▶ **ACTIVITY**: Below are the records. Reproduce exactly the lines from the one containing "Disable the cc.AudioSource component checkbox" through the final line, and omit any pictures.

▶ **DATA IN THIS EXERCISE**:
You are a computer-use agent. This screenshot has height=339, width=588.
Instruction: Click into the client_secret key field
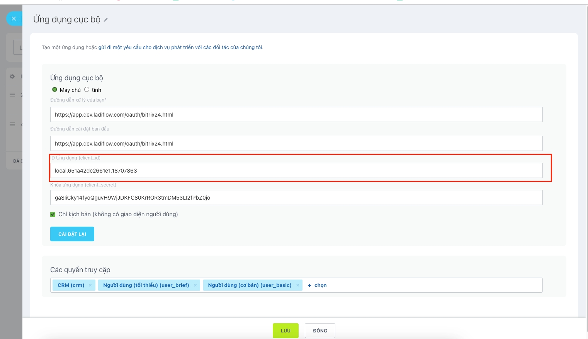point(296,198)
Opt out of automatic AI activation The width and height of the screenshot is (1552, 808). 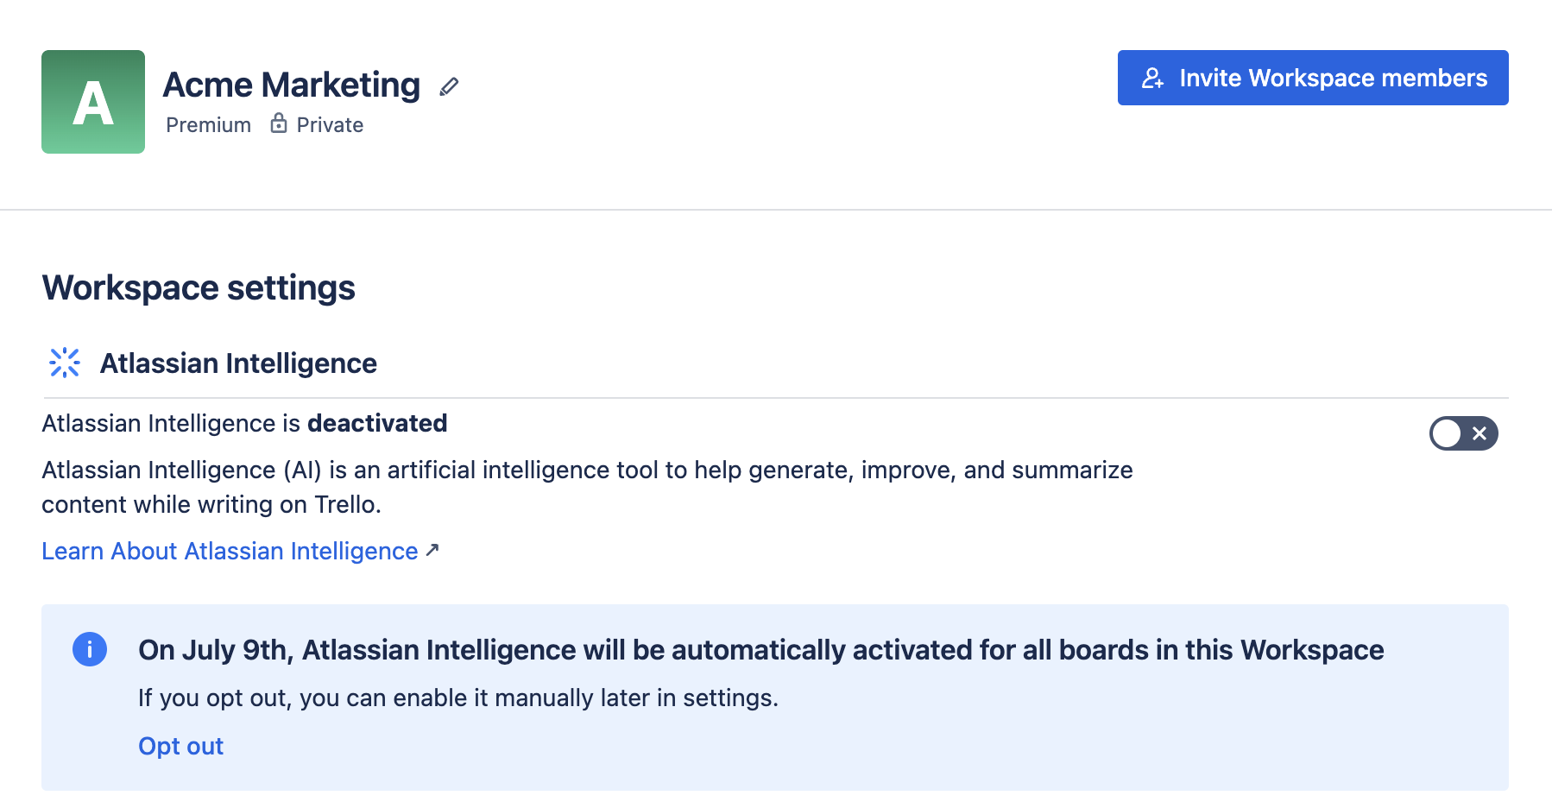(180, 746)
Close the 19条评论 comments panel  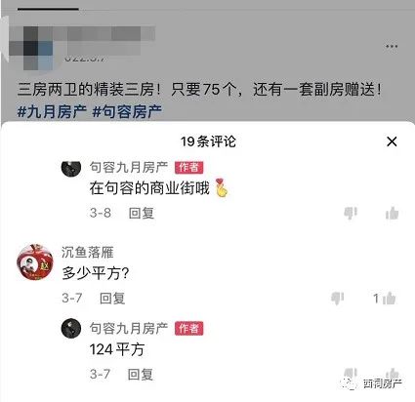(392, 141)
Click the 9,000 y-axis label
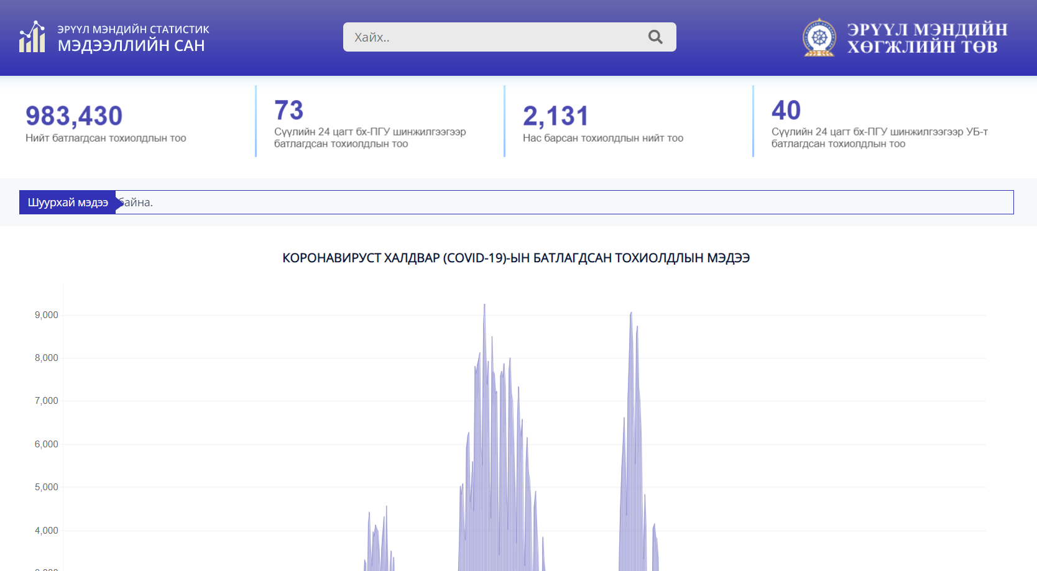Viewport: 1037px width, 571px height. [x=47, y=315]
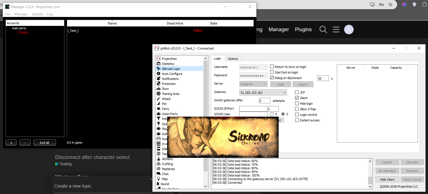Viewport: 428px width, 194px height.
Task: Open the Chat bubble icon
Action: [159, 174]
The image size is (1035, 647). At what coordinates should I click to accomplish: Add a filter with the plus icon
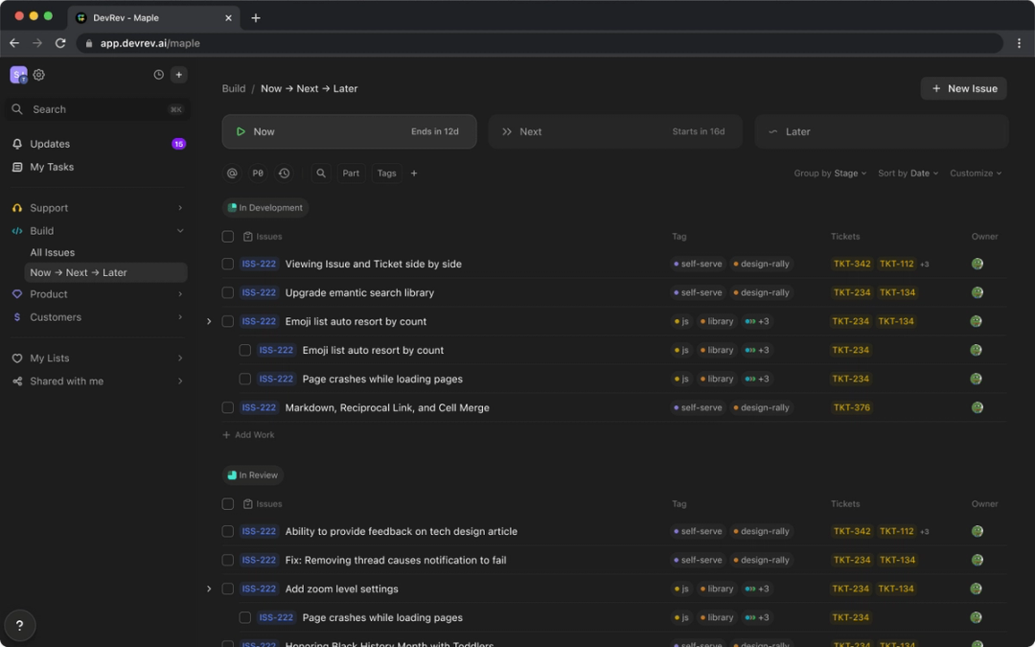click(414, 173)
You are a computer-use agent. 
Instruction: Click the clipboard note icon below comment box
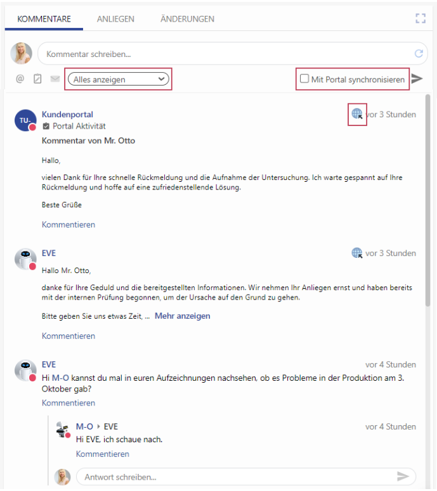(x=37, y=79)
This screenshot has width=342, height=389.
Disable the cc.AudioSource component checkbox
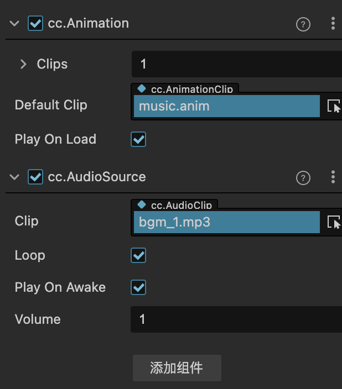point(35,177)
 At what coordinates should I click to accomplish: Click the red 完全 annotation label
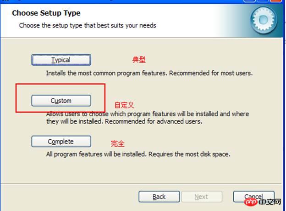[117, 143]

▶ **OUTPUT BELOW**:
Disable the cc.AudioSource component checkbox
point(35,177)
 At what coordinates should I click to accomplish: Click the red 完全 annotation label
[117, 143]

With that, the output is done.